PATCH
/
1
/
crawlers
/
{id}
/
config

Authorizations

Authorization
string
headerrequired

Basic authentication header of the form Basic <encoded-value>, where <encoded-value> is the base64-encoded string username:password.

Path Parameters

id
string
required

Crawler ID.

Body

application/json

Crawler configuration to update. You can only update top-level configuration properties. To update a nested configuration, such as actions.recordExtractor, you must provide the complete top-level object such as actions.

actions
object[]
required

Instructions about how to process crawled URLs.

Each action defines:

  • The targeted subset of URLs it processes.
  • What information to extract from the web pages.
  • The Algolia indices where the extracted records will be stored.

A single web page can match multiple actions. In this case, the crawler produces one record for each matched action.

appId
string
required

Algolia application ID where the crawler creates and updates indices. The Crawler add-on must be enabled for this application.

rateLimit
number
required

Number of concurrent tasks per second.

If processing each URL takes n seconds, your crawler can process rateLimit / n URLs per second.
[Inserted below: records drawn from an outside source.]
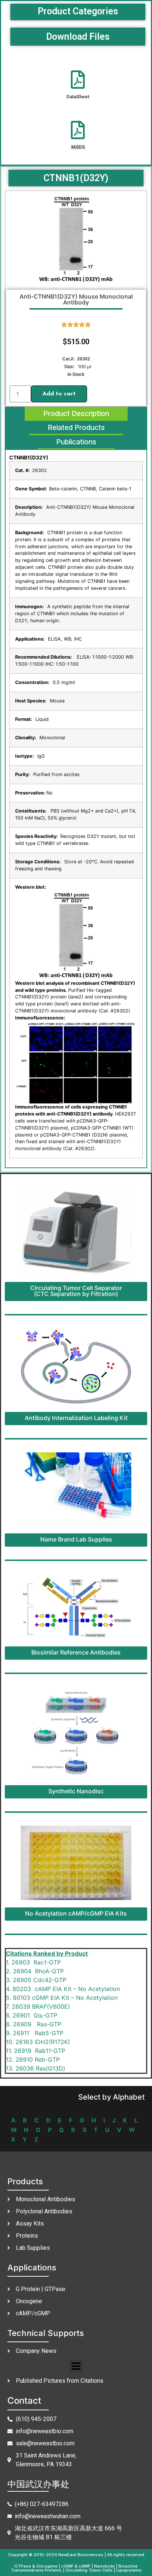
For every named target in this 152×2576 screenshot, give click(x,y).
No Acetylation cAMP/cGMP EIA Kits (76, 1913)
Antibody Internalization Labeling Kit (76, 1417)
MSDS (78, 147)
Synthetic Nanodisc (76, 1791)
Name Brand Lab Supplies (76, 1539)
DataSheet (77, 96)
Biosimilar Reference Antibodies (76, 1652)
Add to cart (59, 394)
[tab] (76, 414)
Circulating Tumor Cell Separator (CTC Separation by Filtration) (76, 1290)
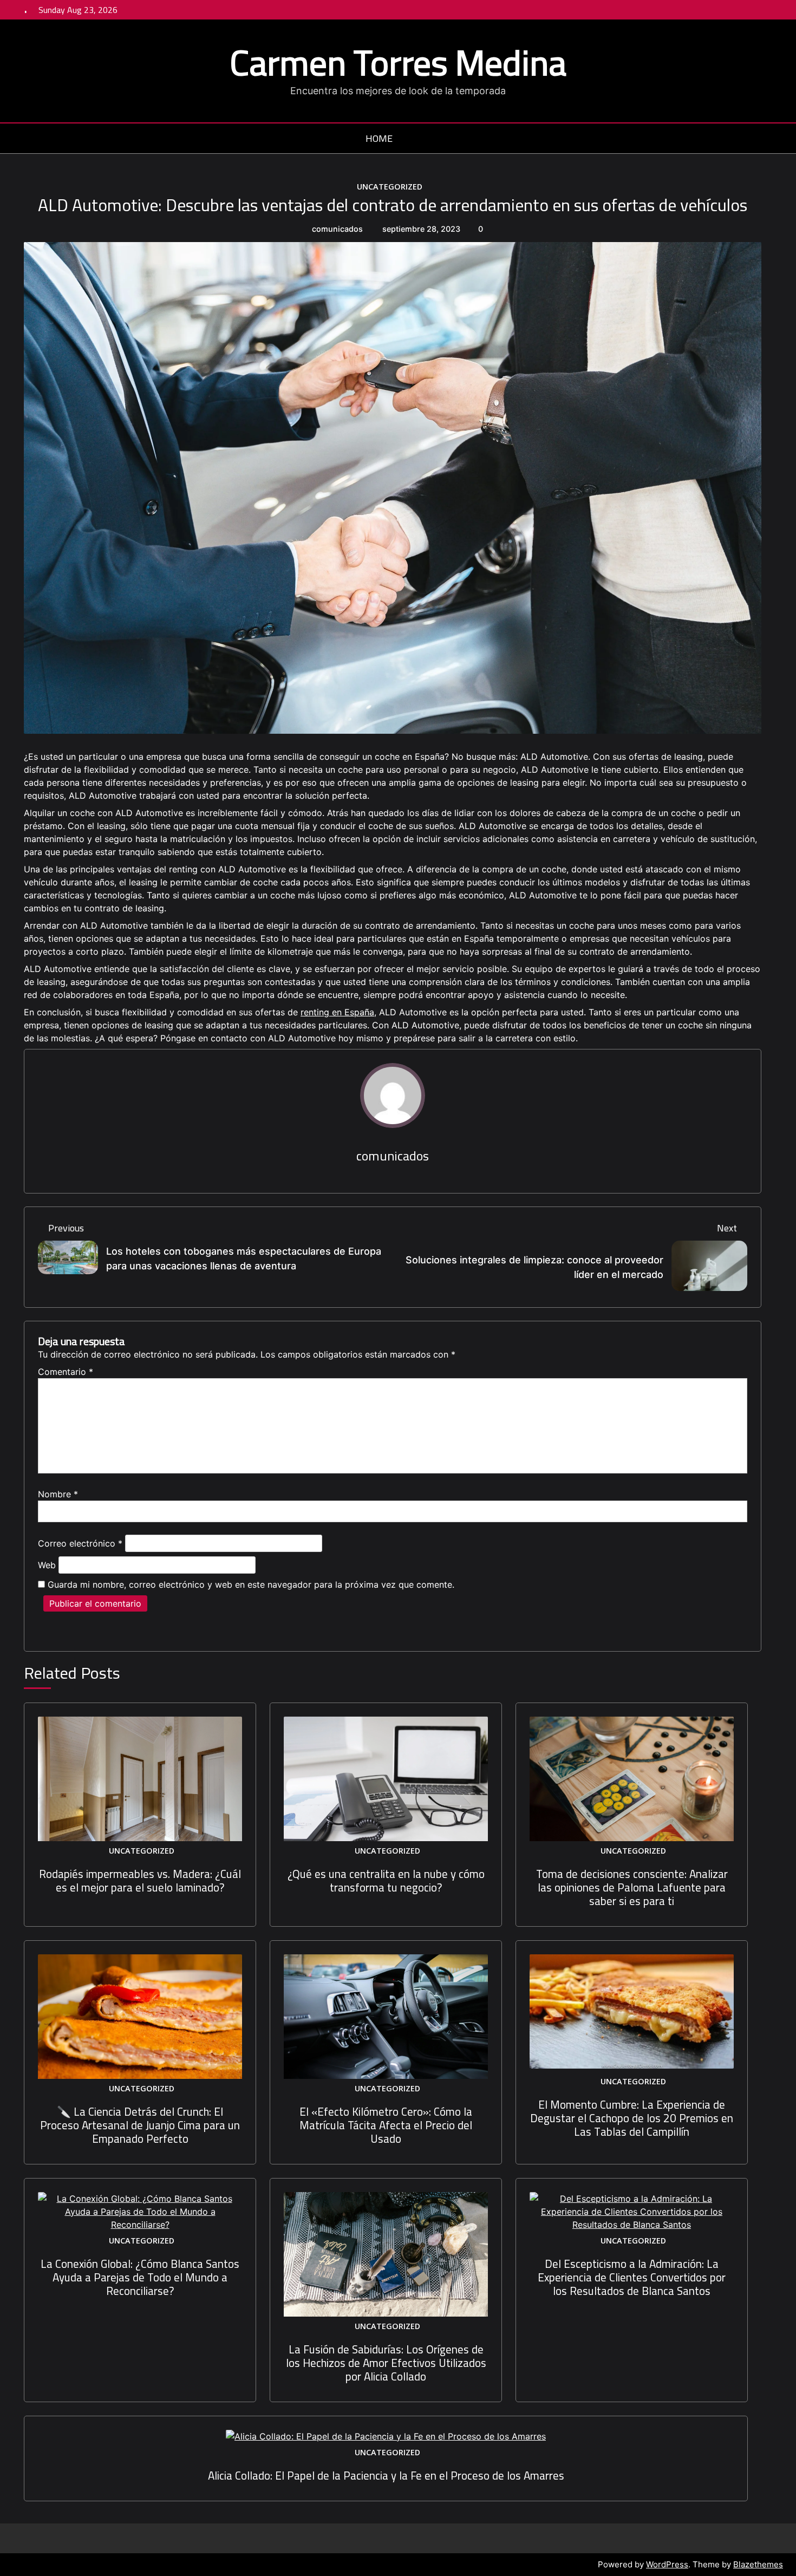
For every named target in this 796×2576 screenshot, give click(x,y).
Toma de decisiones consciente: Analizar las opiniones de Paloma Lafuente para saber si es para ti (632, 1887)
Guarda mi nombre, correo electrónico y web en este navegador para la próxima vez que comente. (251, 1584)
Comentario (65, 1371)
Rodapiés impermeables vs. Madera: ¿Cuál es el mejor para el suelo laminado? (140, 1880)
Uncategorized (389, 186)
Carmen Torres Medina (398, 62)
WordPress (667, 2564)
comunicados (337, 228)
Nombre (58, 1494)
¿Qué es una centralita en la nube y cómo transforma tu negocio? (386, 1880)
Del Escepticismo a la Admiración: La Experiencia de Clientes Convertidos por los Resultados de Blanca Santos (632, 2277)
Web (47, 1565)
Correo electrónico (80, 1543)
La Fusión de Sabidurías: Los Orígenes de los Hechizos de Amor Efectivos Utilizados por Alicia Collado (386, 2363)
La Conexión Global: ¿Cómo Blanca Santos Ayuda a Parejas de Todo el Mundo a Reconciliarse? (140, 2277)
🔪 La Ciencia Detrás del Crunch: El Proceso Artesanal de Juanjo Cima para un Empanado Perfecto (140, 2125)
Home (379, 139)
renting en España (337, 1012)
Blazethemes (758, 2564)
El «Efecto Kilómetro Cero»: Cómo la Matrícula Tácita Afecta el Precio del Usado (385, 2125)
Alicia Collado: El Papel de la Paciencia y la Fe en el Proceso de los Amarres (386, 2475)
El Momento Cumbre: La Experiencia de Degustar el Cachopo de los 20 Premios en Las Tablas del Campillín (631, 2118)
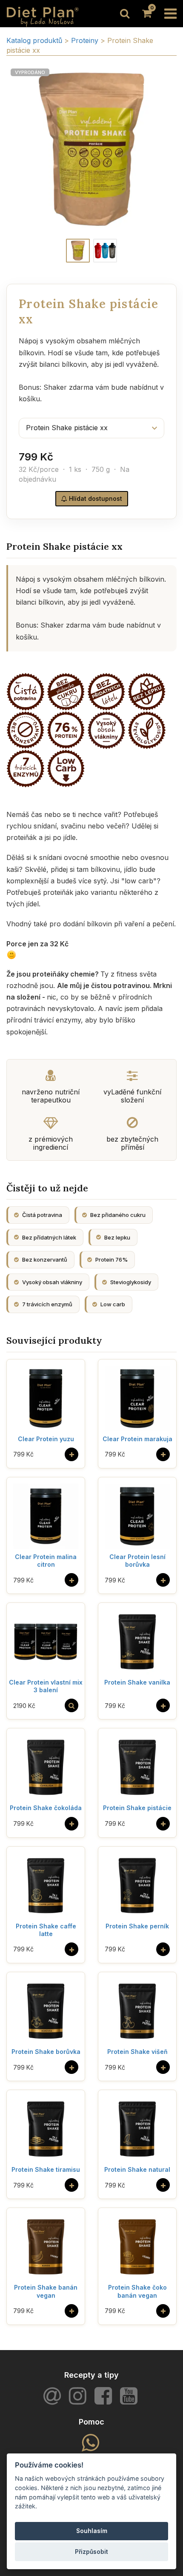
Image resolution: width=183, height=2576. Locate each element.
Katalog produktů (34, 40)
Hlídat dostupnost (94, 498)
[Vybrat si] (71, 1705)
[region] (91, 149)
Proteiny (85, 40)
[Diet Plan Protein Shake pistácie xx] (78, 251)
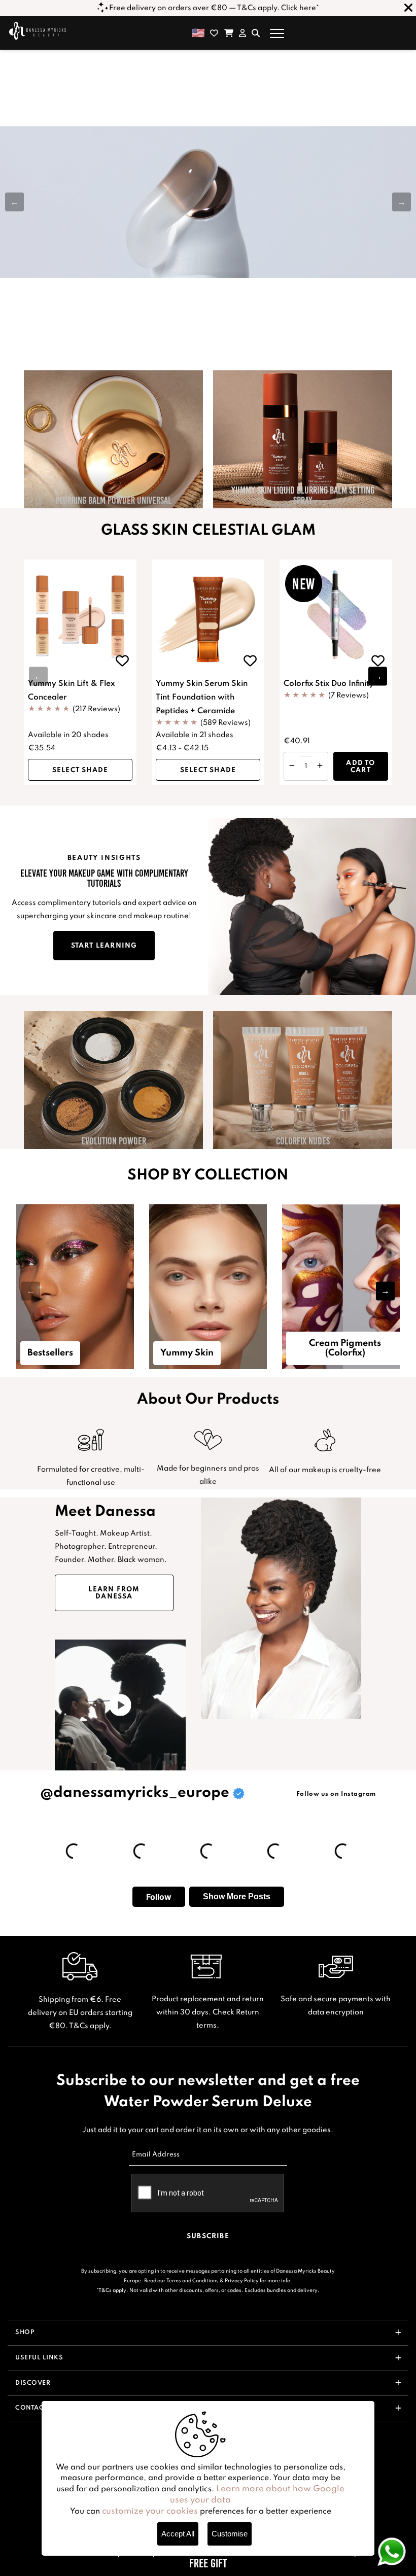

Higher numbers mean faster crawls but they also increase your bandwidth and server load.

Required range: 1 < x < 100
apiKey
string

Algolia API key for indexing the records.

The API key must have the following access control list (ACL) permissions: search, browse, listIndexes, addObject, deleteObject, deleteIndex, settings, editSettings. The API key must not be the admin API key of the application. The API key must have access to create the indices that the crawler will use. For example, if indexPrefix is crawler_, the API key must have access to all crawler_* indices.

exclusionPatterns
string[]

URLs to exclude from crawling.

externalData
string[]

References to external data sources for enriching the extracted records.

For more information, see Enrich extracted records with external data.

extraUrls
string[]

URLs from where to start crawling.

These are the same as startUrls. URLs you crawl manually can be added to extraUrls.

ignoreCanonicalTo

Whether to ignore canonical redirects.

If true, canonical URLs for pages are ignored.

ignoreNoFollowTo
boolean

Whether to ignore the nofollow meta tag or link attribute. If true, links with the rel="nofollow" attribute or links on pages with the nofollow robots meta tag will be crawled.

ignoreNoIndex
boolean

Whether to ignore the noindex robots meta tag. If true, pages with this meta tag will be crawled.

ignoreQueryParams
string[]

Query parameters to ignore while crawling.

All URLs with the matching query parameters will be treated as identical. This prevents indexing duplicated URLs, that just differ by their query parameters.

ignoreRobotsTxtRules
boolean

Whether to ignore rules defined in your robots.txt file.

indexPrefix
string

A prefix for all indices created by this crawler. It's combined with the indexName for each action to form the complete index name.

Maximum length: 64
initialIndexSettings
object

Initial index settings, one settings object per index.

This setting is only applied when the index is first created. Settings are not re-applied. This prevents overriding any settings changes after the index was created.

Function for extracting URLs for links found on crawled pages.

login
object

Authorization method and credentials for crawling protected content.

maxDepth
number

Maximum path depth of crawled URLs. For example, if maxDepth is 2, https://example.com/foo/bar is crawled, but https://example.com/foo/bar/baz won't. Trailing slashes increase the URL depth.

Required range: 1 < x < 100
maxUrls
number

Maximum number of crawled URLs.

Setting maxUrls doesn't guarantee consistency between crawls because the crawler processes URLs in parallel.

Required range: 1 < x < 15000000
renderJavaScript

Crawl JavaScript-rendered pages by rendering them with a headless browser.

Rendering JavaScript-based pages is slower than crawling regular HTML pages.

requestOptions
object

Options to add to all HTTP requests made by the crawler.

safetyChecks
object

Checks to ensure the crawl was successful.

saveBackup
boolean

Whether to back up your index before the crawler overwrites it with new records.

schedule
string

Schedule for running the crawl, expressed in Later.js syntax. If omitted, you must start crawls manually.

  • The interval between two scheduled crawls must be at least 24 hours.
  • Times are in UTC.
  • Minutes must be explicit: at 3:00 pm not at 3 pm.
  • Everyday is every 1 day.
  • Midnight is at 12:00 pm.
  • If you omit the time, a crawl might start any time after midnight UTC.
sitemaps
string[]

Sitemaps with URLs from where to start crawling.

startUrls
string[]

URLs from where to start crawling.

Response

200 - application/json
taskId
string
required

Universally unique identifier (UUID) of the task.